THE PROBLEM:
Reproduce word for word the part of the forum post on thread titles that runs from "Incorrectly spelled words" up to and including "if you can.".

PAGE:
-- START --

# Tips on how to get the best response to your threads ...



## Shaun (4 Oct 2017)

If you think about search engines when composing your thread, you will almost certainly get more people to read it.

*Tip 1 - Compose the title with Google in mind and use KEY words related to your post*

Don’t assume that your audience is limited to readers of CycleChat.

Many people arrive at CycleChat because one of our threads appears in their Google search results. Your thread title is important because:

it contains the text which matches their search query and
it's the big text they see in the search results - the text they click on
Here is an example.

Say you want to start a discussion about the difference between two Specialized Crosstrail bikes, the Elite and Disc models.

This thread in _Bikes and Buying Advice - What Bike?_ forum has the title *Please can you tell me the difference between the following two bikes...*

And if people search for
*Please can you tell me the difference between the following two bikes...*
Then this thread is shown on the first page of Google’s results.








But the thread is about Specialized bikes and wanting feedback for two different models, and someone searching on Google is more more likely to use those key words to find what they want, for example:

*Specialized Crosstrail Elite vs Specialized Crosstrail Disc 2017*

And if you do that search the CycleChat thread isn't in the results.

So think about adding KEY words and phrases to your thread titles that people will naturally search for when looking on Google. Think about how you would search Google, and use that as part of your thread title.

Further examples:

Any good?




*Specialized Allez DSW SL Sprint Comp 2017 Road Bike - Any good?*





Hotel




*Any experience of taking your bike into a hotel? Being told no on Health and Safety grounds*





Panniers




*Panniers for rear rack for commute to and from work in all weathers. Any recommendations?*





-----------

*Tip 2 - Don’t assume the forum title will be included in your thread title*

There may be a temptation to assume that a discussion about cycling around Anglesey in the _Touring and Adventure Cycling _forum will not require the word ‘Touring’ in the title. But when viewed on Google, the forum title is not shown. So if you want the relevant people (those interest in bike touring) to find your thread, then include _Touring_ in the title, like so: *Touring* around *Anglesey* in a day - can it be done?

-----------

*Tip 3 - Try to avoid spelling mistakes*

Incorrectly spelled words will reduce the likelihood that people will find your thread.

Most browsers have spell checkers in them these days, so it is worth taking a bit of time to fix any misspelled words if you can.

-----------

*Tip 4 - Try to repeat the key words from the title in the message body*

Google likes it when the key words are in the body of the page as well as the title.

In the above example, the message contains the key words ‘Specialized’, ‘Crosstrail’, 'Elite' and ‘Disc’, so that’s a good job. If there are any additional key words which you think might help, then try to work them in to your message.


These tips should help your threads appears nearer the top of Googles search results, which is good for you and good for CycleChat.

Cheers,
Shaun


----------

-- END --

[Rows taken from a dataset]
-- START --

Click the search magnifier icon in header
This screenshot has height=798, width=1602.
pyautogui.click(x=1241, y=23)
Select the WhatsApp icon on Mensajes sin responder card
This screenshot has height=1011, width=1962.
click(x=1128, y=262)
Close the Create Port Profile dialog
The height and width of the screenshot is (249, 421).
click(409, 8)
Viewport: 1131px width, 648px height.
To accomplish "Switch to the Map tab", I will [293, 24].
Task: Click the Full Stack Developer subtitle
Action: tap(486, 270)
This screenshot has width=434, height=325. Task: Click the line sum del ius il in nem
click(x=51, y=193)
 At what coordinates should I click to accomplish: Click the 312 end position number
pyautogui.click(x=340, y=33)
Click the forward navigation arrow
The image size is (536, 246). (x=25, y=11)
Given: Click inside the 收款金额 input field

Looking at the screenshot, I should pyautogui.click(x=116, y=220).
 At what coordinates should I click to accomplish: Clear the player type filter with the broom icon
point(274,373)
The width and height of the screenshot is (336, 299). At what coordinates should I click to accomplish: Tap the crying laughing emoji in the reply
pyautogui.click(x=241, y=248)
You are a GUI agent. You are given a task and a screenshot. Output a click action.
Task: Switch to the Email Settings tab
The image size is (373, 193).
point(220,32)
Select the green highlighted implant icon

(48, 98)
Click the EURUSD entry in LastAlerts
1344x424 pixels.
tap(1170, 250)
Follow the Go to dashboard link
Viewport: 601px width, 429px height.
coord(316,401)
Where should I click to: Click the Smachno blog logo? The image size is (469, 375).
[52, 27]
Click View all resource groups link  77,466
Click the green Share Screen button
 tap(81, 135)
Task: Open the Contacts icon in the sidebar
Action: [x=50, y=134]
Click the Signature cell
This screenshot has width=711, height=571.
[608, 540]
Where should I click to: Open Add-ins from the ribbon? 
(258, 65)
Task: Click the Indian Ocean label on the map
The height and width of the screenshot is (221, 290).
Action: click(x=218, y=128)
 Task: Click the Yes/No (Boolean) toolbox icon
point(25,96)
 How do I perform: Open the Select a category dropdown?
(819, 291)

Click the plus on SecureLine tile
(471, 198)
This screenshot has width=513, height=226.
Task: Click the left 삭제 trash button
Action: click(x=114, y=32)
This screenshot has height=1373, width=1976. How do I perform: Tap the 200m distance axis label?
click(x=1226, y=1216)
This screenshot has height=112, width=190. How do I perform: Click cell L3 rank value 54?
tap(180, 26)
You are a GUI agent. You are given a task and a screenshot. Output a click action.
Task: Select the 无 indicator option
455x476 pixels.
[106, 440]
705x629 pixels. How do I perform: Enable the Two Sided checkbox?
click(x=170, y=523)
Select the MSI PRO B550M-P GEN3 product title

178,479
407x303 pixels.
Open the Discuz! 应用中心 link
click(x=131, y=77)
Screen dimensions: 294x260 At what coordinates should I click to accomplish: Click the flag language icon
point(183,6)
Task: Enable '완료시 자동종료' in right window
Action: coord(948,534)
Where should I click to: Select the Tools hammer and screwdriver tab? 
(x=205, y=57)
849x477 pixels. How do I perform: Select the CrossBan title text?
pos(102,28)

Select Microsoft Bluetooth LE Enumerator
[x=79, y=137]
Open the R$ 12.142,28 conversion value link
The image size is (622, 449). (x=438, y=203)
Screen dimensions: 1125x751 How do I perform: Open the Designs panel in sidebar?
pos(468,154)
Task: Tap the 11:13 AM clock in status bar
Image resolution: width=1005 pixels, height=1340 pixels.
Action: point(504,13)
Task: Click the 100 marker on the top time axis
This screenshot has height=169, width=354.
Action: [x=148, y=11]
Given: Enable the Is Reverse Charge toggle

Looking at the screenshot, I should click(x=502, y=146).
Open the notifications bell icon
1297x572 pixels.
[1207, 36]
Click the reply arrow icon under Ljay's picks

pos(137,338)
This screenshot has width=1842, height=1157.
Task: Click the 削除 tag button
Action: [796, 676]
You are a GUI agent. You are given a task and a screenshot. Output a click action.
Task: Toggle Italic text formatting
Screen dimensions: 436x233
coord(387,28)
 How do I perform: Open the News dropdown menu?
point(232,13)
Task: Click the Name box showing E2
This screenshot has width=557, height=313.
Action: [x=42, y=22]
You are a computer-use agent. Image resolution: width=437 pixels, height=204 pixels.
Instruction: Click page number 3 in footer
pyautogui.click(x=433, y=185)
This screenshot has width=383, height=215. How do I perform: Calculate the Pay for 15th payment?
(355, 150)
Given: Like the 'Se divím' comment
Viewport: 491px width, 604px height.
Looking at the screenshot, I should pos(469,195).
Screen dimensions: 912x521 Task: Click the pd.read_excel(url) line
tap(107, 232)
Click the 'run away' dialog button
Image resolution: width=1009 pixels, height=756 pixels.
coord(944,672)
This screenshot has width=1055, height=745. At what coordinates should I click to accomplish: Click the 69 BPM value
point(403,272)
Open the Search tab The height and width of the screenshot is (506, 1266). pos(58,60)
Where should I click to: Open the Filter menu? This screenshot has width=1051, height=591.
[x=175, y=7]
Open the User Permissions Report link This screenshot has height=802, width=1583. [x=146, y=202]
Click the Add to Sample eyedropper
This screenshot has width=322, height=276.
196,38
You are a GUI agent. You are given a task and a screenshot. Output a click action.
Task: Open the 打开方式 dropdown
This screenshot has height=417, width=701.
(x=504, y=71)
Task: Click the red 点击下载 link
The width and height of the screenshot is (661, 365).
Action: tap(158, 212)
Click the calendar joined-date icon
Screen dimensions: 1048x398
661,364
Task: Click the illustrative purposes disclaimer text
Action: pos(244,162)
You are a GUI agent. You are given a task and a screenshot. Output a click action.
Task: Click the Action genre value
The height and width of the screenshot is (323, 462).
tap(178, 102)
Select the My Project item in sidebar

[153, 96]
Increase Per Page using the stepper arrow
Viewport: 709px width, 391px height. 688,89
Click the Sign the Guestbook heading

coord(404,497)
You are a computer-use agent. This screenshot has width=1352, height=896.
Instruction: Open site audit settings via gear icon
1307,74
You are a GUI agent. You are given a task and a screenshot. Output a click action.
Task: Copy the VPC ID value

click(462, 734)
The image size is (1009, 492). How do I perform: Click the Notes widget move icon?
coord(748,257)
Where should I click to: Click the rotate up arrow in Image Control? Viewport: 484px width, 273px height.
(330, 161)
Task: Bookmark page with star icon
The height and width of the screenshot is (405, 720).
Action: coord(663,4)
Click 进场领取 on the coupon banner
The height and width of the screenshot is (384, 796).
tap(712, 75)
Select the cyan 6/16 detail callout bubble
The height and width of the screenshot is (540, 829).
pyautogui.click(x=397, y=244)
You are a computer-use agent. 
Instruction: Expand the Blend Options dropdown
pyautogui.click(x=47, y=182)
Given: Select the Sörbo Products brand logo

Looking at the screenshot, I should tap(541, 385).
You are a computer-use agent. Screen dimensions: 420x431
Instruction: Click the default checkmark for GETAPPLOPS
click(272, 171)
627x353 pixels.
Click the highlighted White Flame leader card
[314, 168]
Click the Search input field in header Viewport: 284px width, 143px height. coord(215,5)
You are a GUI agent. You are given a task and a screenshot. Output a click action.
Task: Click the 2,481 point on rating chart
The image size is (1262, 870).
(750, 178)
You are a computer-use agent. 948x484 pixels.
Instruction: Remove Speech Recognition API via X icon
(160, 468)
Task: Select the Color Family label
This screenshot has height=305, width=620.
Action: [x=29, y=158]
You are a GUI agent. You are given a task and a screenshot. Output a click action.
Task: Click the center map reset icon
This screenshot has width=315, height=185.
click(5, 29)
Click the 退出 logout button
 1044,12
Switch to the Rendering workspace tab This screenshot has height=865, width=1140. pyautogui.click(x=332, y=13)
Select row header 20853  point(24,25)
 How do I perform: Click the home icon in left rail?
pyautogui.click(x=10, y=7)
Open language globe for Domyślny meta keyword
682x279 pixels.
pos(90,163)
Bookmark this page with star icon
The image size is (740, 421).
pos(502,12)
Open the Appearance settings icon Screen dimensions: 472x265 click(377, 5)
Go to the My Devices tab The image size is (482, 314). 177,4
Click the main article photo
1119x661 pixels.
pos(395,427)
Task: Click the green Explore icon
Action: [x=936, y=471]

-- END --

RESULT FOR THIS TASK:
Incorrectly spelled words will reduce the likelihood that people will find your thread.

Most browsers have spell checkers in them these days, so it is worth taking a bit of time to fix any misspelled words if you can.